[PROVIDED TEXT Boundary: Start]

Exhibition dates: 25th October, 2020 – 28th February, 2021

 

 

Bruce Davidson (American, b. 1933) 'Untitled' 1959 from the exhibition 'Bruce Davidson: Brooklyn Gang' at Cleveland Museum of Art, Oct 2020 - Feb 2021

 

Bruce Davidson (American, b. 1933)
Untitled
1959
Gelatin silver print
Paper: 27.9 x 35.6cm (11 x 14 in.)
Gift of an anonymous donor
© Bruce Davidson/Magnum Photos

 

 

For a few brief moments, rebels with a cause

This is one of my favourite photo essays of all time. The story Davidson tells of this male-orientated Brooklyn gang and its culture through his photographs is one of brotherhood, friendship, rivalry, love, longing, agony, depression and death at a time of utter poverty and rock ‘n roll rebellion. He produced “unflinchingly honest images of these American youths.” Now, all these years later, the photographs possess a powerful nostalgia for the era mixed with the desolation of destroyed lives and lost youth.

Davidson gets under the skin of his subjects, embeds himself firmly in their milieu. The subjects allow him to photograph their most intimate moments, seemingly free from worry or anxiety. There is an insouciance to their attitude, a knowing insouciance. In one photograph inside Helen’s Candy Store, Bob Powers stares directly and disarmingly at the camera while the girl playing with the yo-yo and the youth in the background also stare directly into the lens, forming a strong compositional triangle of the gaze. Powers said he was voted “most likely to die before I was 21 years old.” He lived with his seven siblings and alcoholic parents in a three-bedroom apartment that had a coal-powered cookstove and no hot water or central heating.

There is a dark undertone to the narrative. While there are moments of joy and happiness, you can sense the isolation and despair of these disaffected youths. Cathy O’Neal, seen in front of a cigarette machine at Coney Island, committed suicide by shotgun. Jimmie and his family were wiped out by drugs. Junior Rice became a heroin dealer. Lefty od’d in bed at 19. “He was the first in the group to die from a drug overdose… within a few years, drugs would claim the lives of many in the gang and in the neighbourhood.” In picturing their lives, the photographs gather moments (in time), enunciating how the gang members railed against the conformity and materialism of 1950s America whilst imbibing its rebellious iconography. Only occasionally does the artist pull back to show us the wider picture, the context of the action, with photographs of New York skyscrapers seen in the distance and the Statue of Liberty.

Davidson does not let his spontaneity slip. He is informed, aware, absent (but present) in all of these photographs waiting for that special moment. In the photograph above, a bird-like creature swoops down on something invisible on the ground. In informal yet tightly focused photographs – of sunbathing or walking the boardwalks of Coney Island, gang members fixing their hair, rolling up their sleeves, dead beat(s) in the back of the bus, making out in the back seat of a car, walking in the park or hooning around on the Metro – Davidson is there to capture the off-beat moments of gang existence and the members relationship to each other.

[PROVIDED TEXT Boundary: End]

» **DIRECTIVE**
Return the part of the exhibition review from "For a few brief" up to and including "and lost youth.", copied word for word.

[SUPPLIED MATERIAL Boundary: Start]

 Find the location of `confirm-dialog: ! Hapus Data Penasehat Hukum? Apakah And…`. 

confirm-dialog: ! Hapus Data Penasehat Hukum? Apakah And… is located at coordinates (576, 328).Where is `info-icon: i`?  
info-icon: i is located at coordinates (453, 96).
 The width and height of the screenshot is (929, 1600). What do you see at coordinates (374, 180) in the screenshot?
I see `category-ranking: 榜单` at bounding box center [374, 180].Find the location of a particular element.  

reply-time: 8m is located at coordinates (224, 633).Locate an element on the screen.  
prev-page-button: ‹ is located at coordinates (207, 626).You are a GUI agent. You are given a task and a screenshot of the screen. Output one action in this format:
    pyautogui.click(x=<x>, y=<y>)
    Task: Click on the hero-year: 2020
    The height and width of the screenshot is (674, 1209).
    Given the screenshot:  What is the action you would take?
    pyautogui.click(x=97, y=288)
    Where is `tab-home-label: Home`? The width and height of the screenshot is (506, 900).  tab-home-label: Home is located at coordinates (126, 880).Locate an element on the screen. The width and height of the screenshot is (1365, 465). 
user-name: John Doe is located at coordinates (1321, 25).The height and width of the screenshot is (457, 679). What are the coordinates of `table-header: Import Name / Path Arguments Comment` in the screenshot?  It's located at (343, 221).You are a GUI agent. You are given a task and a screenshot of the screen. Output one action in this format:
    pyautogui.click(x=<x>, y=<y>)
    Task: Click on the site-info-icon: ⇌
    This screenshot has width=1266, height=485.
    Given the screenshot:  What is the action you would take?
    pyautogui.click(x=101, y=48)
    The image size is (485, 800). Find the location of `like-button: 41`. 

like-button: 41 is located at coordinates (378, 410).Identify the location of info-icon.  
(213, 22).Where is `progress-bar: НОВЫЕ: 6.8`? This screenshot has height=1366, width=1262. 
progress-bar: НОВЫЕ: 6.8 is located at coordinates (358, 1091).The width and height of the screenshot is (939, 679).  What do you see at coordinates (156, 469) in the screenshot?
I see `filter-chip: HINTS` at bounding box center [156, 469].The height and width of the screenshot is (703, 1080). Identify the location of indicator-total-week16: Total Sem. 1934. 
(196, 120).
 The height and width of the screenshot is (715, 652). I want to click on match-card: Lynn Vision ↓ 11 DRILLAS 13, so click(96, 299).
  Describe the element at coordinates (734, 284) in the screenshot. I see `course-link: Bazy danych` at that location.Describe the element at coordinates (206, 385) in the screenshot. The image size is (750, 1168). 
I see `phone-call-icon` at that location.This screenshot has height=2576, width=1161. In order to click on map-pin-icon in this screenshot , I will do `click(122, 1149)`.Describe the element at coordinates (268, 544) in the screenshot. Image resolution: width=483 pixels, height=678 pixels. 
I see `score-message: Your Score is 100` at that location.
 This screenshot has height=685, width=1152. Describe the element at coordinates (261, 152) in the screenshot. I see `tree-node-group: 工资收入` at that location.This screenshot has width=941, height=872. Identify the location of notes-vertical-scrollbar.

[SUPPLIED MATERIAL Boundary: End]

» **TASK SOLUTION**
For a few brief moments, rebels with a cause

This is one of my favourite photo essays of all time. The story Davidson tells of this male-orientated Brooklyn gang and its culture through his photographs is one of brotherhood, friendship, rivalry, love, longing, agony, depression and death at a time of utter poverty and rock ‘n roll rebellion. He produced “unflinchingly honest images of these American youths.” Now, all these years later, the photographs possess a powerful nostalgia for the era mixed with the desolation of destroyed lives and lost youth.